Titel: Death-Web/The Doomsday Express/Night of Siege

Autor/Zeichner: Gerry Conway/Ernie Chua, Frank McLaughlin, John Calnan, David Hunt

Erschienen: 1976/1978 (Detective Comics #463-464, Batman #306), Hardcover 2017 (Tales of the Batman: Gerry Conway Vol. 1)


„–and what better man to catch and kill a superfly — than a Black Spider?“

Anfang der 70er begann in den USA offiziell der „War on Drugs“ und als – nach The Amazing Spider-Man #96-98 (1971) – der Comics Code weiter gelockert wurde und das Thema auch in Superheldengeschichten vorkommen durfte (siehe Green Lantern #85-86, 1971), ersetzte es als MacGuffin weitgehend die Juwelen des Golden und Silver Age. Drogen sind bei Batman in den 70ern fast allgegenwärtig. So ist es auch hier.

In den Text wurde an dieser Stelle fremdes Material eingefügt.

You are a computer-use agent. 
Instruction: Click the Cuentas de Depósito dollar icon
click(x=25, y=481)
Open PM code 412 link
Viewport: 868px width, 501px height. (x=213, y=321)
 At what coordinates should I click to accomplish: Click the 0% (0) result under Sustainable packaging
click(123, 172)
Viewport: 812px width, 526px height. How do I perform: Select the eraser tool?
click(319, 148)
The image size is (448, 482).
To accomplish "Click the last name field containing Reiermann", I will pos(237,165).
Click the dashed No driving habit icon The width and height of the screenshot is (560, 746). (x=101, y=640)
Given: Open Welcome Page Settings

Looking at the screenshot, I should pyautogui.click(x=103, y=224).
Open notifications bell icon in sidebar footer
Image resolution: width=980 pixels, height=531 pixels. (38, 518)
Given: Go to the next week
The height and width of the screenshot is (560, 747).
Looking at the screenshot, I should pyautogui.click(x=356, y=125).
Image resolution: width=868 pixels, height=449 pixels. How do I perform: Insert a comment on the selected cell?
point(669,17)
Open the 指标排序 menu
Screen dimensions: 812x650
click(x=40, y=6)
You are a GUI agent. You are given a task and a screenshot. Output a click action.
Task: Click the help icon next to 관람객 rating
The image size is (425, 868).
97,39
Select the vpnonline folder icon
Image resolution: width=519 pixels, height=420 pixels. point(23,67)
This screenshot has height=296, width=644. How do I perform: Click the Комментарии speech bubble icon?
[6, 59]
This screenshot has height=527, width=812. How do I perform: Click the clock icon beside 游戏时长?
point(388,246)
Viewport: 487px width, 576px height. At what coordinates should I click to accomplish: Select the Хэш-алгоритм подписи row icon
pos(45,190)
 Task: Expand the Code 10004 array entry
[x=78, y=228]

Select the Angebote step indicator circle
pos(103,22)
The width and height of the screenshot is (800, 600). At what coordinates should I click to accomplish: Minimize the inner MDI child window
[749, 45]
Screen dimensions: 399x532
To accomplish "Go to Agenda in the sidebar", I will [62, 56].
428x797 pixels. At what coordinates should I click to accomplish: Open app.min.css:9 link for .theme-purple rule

Nachts, in der leeren Boxarena des Gotham Square Garden, lässt Batman einen Heroin-Deal platzen. Einer der Dealer kann in sein Auto entwischen, doch kaum hat er den Zündschlüssel umgedreht, fliegt es in die Luft. Die Spur führt zum Drogenboss „Doc“ Sugarman. Doch kaum stellt Batman diesen zu Hause zur Rede, wird Sugarman durchs Fenster erschossen. Batman schwingt sich zum Dach gegenüber und sieht dort einen maskierten Attentäter im violett-orangenem Spinnenkostüm, der sich seltsamerweise Black Spider nennt (vielleicht liegt’s an der Hautfarbe) – und ordentlich Schläge austeilt.